One World: 24 Hours on Planet Earth

Co-Authors / Illustrators
Age Range
Release Date
March 14, 2023
Buy This Book
Take a magical ride around the globe to see the wonders of a single moment in a story illuminating our precious and fragile natural world.

Our planet is always turning. It may be midnight in London, but in different time zones other living things are waking up, ready to hunt or feed or fight. As the clock strikes twelve, two sisters are spirited away on a journey to glimpse, in the span of a moment, extraordinary biodiversity: a mother polar bear and her cubs hunting seals in Svalbard, tiny turtles in India following the moon toward the sea, and enormous whale sharks gulping plankton in the Philippines. Quietly profound, this glowing tribute to the natural world—and reminder of its fragility—blends accessible science, lyricism, sweeping artwork, and a call for climate awareness into an ideal companion book for Earth Day, or any wondrous day on Earth.

Editor review

1 review
Dreamy and Insightful
Overall rating
Writing Style
Illustrations/Photos (if applicable)
Learning Value
I enjoyed how imaginative this story is written.
Two sisters, one minute to midnight, fantasize or dream, about flying to various locations around the globe.
Their trip is prefaced with a note to the reader about time zones. While this is beneficial for older reader, it was confusing for my youngest readers; the time zones align but the children couldn't see the connection to a full 24-hours on Earth.

The writing is moving, highlighting animal welfare. Some of the wording, and yes the illustrations, are a bit heavy for younger readers. I would have liked it if the author included more information on sustainability, conservation, and the like. While they include a few ideas like turning off lights and not wasting food, and they are opening the door for conversation at home, I feel like it isn't a strong enough "call to action."

I enjoyed the illustrations.

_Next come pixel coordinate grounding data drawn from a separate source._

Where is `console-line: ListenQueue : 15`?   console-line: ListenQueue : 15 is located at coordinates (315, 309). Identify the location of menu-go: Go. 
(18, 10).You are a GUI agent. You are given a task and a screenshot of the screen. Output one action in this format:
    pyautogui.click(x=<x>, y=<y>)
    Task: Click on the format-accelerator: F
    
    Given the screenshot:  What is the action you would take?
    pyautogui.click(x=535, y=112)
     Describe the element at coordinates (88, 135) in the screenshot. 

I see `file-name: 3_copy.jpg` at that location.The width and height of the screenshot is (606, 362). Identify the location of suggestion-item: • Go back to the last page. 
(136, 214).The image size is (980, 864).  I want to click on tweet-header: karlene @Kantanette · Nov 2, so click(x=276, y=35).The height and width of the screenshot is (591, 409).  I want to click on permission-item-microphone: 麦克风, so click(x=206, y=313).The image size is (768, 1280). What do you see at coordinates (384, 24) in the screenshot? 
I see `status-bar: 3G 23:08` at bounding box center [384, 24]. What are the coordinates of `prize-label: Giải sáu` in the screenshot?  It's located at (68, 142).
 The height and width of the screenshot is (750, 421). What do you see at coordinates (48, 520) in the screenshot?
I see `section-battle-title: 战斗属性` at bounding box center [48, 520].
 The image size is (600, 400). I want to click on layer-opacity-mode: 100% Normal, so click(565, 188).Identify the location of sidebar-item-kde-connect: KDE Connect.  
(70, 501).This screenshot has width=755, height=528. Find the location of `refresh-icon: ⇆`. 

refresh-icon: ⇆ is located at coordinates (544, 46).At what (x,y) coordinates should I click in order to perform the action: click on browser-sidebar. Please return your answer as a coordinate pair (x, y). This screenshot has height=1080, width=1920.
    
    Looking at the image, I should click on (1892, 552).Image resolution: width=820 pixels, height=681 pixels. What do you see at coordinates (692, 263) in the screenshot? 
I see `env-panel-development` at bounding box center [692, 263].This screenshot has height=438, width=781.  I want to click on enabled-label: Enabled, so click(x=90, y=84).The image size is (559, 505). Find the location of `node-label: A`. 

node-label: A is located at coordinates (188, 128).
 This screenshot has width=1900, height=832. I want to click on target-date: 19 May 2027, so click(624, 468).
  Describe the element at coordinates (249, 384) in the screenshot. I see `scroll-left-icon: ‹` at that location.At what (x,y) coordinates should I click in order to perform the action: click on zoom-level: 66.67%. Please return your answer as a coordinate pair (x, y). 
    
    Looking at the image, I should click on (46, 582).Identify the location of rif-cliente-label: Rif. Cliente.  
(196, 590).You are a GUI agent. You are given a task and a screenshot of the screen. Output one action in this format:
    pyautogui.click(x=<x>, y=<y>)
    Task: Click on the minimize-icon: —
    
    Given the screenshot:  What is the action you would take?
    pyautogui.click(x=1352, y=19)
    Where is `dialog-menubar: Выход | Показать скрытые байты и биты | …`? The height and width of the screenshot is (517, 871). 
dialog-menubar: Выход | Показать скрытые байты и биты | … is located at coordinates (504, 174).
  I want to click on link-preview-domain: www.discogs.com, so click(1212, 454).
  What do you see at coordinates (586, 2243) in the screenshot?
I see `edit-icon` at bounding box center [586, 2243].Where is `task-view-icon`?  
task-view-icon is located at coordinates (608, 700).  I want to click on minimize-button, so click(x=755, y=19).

The images are fun and colorful at one point, then dark and foreboding at another, really driving the point home.
The message is clear; it is One World and it is ours, but we share it with so many other creatures. Our actions have impact.
My children had a lot of fun finding the two sisters on each spread, as well as the animal actions.

One World is a nice introductory to conservation and a good read for Earth Day.